De theorie over de gehechtheidsrelatie is oorspronkelijk geformuleerd door Bowlby in de jaren vijftig, later verder uitgewerkt en aangevuld door onder andere Ainsworth (1991) en Main (1985). De gehechtheidsrelatie kan vanuit diverse perspectieven benaderd worden. In haar lezing besteedde de spreekster met name aandacht aan de fases in de gehechtheidsontwikkeling en aan de kwaliteit van de gehechtheidsrelatie. Voor wat betreft de fases kan het volgende onderscheid gemaakt worden. De eerste fase van de gehechtheidsontwikkeling, die duurt tot ongeveer 8 à 12 weken, wordt de fase van de ‘pre–gehechtheid’ genoemd, waarin het gehechtheidsgedrag van de baby nog hoofdzakelijk instinctief bepaald is. Deze wordt gevolgd door de tweede fase van de ‘gehechtheid in de maak’, rond de tweede à derde levensmaand; in deze periode worden, door sensitief in te spelen op de behoeftes en stemmingen van de baby, emoties gedifferentieerder, meer georganiseerd en krijgen ze een meer interactief karakter. In de derde fase, die van de ‘duidelijke gehechtheid’, en die een periode bestrijkt van het einde van het eerste levensjaar tot het derde /vierde jaar, doen zich mede door de toenemende cognitieve vermogens en motorische vaardigheden, een aantal ontwikkelingen voor. Het kind ontwikkelt een mentaal beeld van de opvoeder. Met ongeveer 18 maanden raakt het zich ervan bewust een zelfstandig, autonoom persoon te zijn. Het ontwikkelt in deze periode eveneens een mentaal beeld van zichzelf, dat in hoge mate gekleurd is door de ervaringen die het heeft opgedaan in de relatie met zijn opvoeder. De vierde en laatste fase is de fase van het ‘partnership’, die rond het derde à vierde levensjaar begint en die verder doorloopt in puberteit en adolescentie. In deze fase neemt de egocentriciteit van het kind af en leert het steeds meer om perspectieven van anderen te zien en er rekening mee te houden.
Vervolgens ging de spreekster in op de kwaliteit van de gehechtheid c.q. de mate van veiligheid die de gehechtheidsrelatie biedt.

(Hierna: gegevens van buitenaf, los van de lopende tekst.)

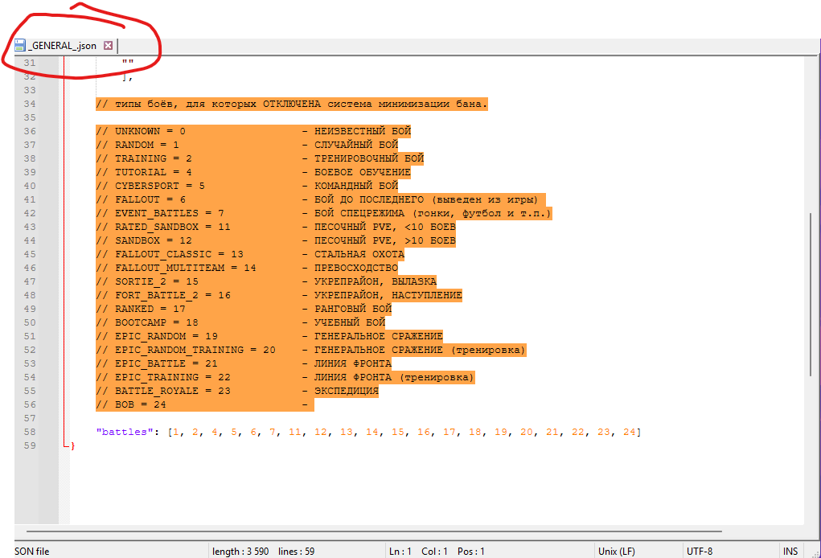The height and width of the screenshot is (558, 821).
Task: Open the Unix (LF) line ending selector
Action: coord(618,551)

Deze is afhankelijk van de sensitiviteit van de opvoeder voor de gehechtheidssignalen van het kind, in met name stressvolle situaties. Zo kan een onderscheid gemaakt worden tussen vermijdend–gehechte kinderen, ambivalent–gehechte kinderen en veilig–gehechte kinderen. Veel onderzoek naar de gehechtheidsontwikkeling is verricht bij normale populaties, onder baby's, peuters en kleuters. Lieberman (1990) heeft observaties gedaan bij kinderen uit klinische populaties. In haar lezing gaf de spreekster voorbeelden van gehechtheidsgedrag bij roekeloze en vroegrijpe kinderen. De laatste jaren is de toepassing van de gehechtheidstheorie in onderzoek bij volwassenen, zowel in de normale als de klinische populatie, meer op gang gekomen. Hierover is onder anderen gepubliceerd door Liotti (1991). Het was jammer dat de spreekster haar beginopmerking over de raakvlakken tussen Rogers' opvattingen over de therapeutische relatie en aspecten van de gehechtheidsrelatie niet verder uitwerkte. De betekenis van de ontwikkeling van de gehechtheid voor de therapeutische relatie bleef daarmee onderbelicht.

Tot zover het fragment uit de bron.